Süt Yem Dayatması ve kontrol eksikliği

İthalat lobileri ve Bakanlık bürokrat ilişkileri

Sevgili okuyucular, 28 yıllık gazetecilik yaşamımda doğal olarak en çok Hayvancılık ve Tarım haberlerine imza atmışımdır. Burdur'un ekonomisinin yüzde 40 'ı hayvancılık. Burdur Türkiye'nin Hollanda'sı olarak anılan yüzde 98'i kültür ırkı olmak üzere 210.000 büyükbaş hayvan mevcudu var. Burdur kent merkezinde bile hala hayvancılık yapan insanlarımız var.

Hem ülkede hem de Burdur'da hayvancılık yapan üreticiler isyanda. Süt Endüstri Kurumu(SEK) devletin elindeyken sütte denge unsuru olup üreticinin lehine işlevi varken özelleşti ve doğal sonuç üretici serbest piyasa ve kartellerin eline geçti.
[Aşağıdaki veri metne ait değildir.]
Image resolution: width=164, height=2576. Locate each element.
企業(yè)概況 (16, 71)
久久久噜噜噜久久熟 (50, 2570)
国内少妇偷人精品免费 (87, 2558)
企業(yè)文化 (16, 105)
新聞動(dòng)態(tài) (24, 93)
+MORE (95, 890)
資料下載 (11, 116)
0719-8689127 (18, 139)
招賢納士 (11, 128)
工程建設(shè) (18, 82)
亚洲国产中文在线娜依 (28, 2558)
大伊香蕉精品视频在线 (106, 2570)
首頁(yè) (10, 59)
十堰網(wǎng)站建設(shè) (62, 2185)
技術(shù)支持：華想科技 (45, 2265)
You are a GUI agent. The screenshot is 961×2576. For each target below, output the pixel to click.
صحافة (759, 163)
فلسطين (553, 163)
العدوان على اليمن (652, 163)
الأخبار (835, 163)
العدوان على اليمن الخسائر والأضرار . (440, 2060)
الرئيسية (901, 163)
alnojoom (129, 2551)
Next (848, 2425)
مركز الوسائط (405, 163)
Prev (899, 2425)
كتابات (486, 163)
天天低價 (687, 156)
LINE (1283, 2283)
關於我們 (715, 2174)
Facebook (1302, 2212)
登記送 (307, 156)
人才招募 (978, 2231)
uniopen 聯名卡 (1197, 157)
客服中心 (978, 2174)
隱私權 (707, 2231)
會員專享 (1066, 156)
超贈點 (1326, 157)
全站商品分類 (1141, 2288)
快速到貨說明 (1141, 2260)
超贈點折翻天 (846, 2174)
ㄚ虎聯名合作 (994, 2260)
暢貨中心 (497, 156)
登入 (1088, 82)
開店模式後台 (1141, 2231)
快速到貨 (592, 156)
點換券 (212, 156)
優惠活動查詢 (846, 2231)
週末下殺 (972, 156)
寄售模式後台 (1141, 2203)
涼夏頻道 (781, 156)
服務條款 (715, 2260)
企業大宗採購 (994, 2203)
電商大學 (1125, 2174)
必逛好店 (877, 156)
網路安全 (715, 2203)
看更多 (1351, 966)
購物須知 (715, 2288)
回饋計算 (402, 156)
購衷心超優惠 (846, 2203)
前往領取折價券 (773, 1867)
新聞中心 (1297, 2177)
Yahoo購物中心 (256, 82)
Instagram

Süt fazlalığı nedeniyle süt alan firmalar istedikleri fiyattan süt alıyorlar. Süt alan firmalar acımasız bir şekilde üreticilere kesif yemi de benden alacaksınız dayatması yaptı.

Tam 6 yıldır devam eden bu uygulamada üreticilere gönderilen kesif yemlerde kriterleri uymayan yem gönderdikleri ve bu yolla hayvanda yavru atma, karkas ağırlıkta düşme ve döl tutmama sorunları olduğu ve üretici aleyhine ekonomik kayıplar olduğu öne sürülüyor.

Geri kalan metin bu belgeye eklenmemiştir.